De verdad que no sabía dónde meterme; pero se levantó de la mesa, vino hacia mí, me puso un brazo en el hombro y me dijo que no me enfadara, que eso eran bromas sin importancia y que me sentara con ellos a tomar algo. Me senté, pero para mis adentros me estaba yo diciendo: «¡Una vez, te lo aseguro, que me las va a pagar todas juntas!». Luego, empezó a vanagloriarse de lo bien que había hecho los exámenes y decía:
—¡Ah, se me olvidada, “Aguilucho”!: no te puedes imaginar la que le hemos montado a tu inspector, el padre Nieto, en el examen de Literatura; es que el cura ex legionario ni la ha visto ni olido.
Y le contó cómo habían conseguido copiarle las famosas preguntas objetivas. «Aunque, naturalmente ‑terminó‑, yo no he necesitado copiar nada».
—Ni que decir tiene, amigo Coíno, que, cuando volvimos de vacaciones, me faltó tiempo para contárselo al padre Nieto.

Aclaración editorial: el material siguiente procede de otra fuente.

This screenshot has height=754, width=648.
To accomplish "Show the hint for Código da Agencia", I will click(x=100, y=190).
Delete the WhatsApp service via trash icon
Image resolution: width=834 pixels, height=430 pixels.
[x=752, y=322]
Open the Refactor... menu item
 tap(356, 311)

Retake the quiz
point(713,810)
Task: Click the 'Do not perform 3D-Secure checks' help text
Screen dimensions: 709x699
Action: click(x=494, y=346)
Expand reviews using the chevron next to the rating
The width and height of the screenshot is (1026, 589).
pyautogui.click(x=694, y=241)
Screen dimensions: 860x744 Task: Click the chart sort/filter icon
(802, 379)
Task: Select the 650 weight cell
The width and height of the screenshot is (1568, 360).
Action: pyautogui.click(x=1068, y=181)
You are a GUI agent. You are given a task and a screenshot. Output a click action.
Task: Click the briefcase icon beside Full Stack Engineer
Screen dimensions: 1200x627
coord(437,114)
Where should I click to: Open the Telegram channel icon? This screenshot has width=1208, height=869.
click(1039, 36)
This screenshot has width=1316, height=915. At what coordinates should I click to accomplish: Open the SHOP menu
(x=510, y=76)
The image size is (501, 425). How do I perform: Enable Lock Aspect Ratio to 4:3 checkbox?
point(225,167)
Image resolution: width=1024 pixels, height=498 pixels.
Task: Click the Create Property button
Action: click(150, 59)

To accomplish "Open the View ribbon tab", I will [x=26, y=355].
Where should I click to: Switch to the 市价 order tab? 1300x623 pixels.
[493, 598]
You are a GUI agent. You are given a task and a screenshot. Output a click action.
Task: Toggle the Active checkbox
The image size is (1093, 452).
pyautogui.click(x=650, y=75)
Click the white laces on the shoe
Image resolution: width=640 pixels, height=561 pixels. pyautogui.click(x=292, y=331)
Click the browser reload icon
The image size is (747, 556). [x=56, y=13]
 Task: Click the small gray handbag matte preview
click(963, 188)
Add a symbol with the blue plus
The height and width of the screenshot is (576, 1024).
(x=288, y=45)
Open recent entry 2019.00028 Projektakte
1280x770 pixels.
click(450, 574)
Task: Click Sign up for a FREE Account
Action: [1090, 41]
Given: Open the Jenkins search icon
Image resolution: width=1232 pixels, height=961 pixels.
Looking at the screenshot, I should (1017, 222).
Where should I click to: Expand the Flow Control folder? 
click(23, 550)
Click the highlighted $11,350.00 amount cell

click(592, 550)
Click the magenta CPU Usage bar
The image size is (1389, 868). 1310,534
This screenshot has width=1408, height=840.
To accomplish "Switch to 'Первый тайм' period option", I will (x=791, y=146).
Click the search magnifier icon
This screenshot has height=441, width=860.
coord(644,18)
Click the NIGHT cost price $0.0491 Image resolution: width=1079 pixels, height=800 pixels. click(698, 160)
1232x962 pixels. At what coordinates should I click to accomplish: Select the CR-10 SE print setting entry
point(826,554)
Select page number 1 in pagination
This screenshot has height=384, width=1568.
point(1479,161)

Fue aquella misma tarde del martes, antes de la comida. Él volvía, precisamente, de dar su primera clase a los de Quinto de Magisterio.
—¡Así que ha sido Paco Redondo, el “Maestro”! ¿Pero te das cuenta, Aquilino, de la jugada que le has hecho a él y a sus compañeros de curso?
—Lo siento, de verdad, por sus compañeros; pero por él, lo volvería a hacer cien veces —y, levantándose, añadió con una mueca indescifrable—. Tú, es que no conoces al señor “Maestro” en la salsa de su pueblo.
Simultáneamente y a unos treinta metros de la sala de juegos, sentado en la silla del cuarto de su compañero de Villajara, Paco Redondo, el “Maestro”, negaba rotundamente haberle contado nada a nadie y menos aún a Aquilino, el “Aguilucho”. Afirmaba, además, que él no tenía nada que ver con el tema de los exámenes, porque no necesitó copiar; y que ni vio ni estuvo «con ese desgraciao tontiloco de Aquilino» durante la Semana Santa. Y, diciendo «Parece mentira que puedas dudar de mí», alzó altivo el mentón, se levantó de la silla indignado y cerró con un solemne portazo, dejándote sentado en tu cama, perplejo y sin reacción.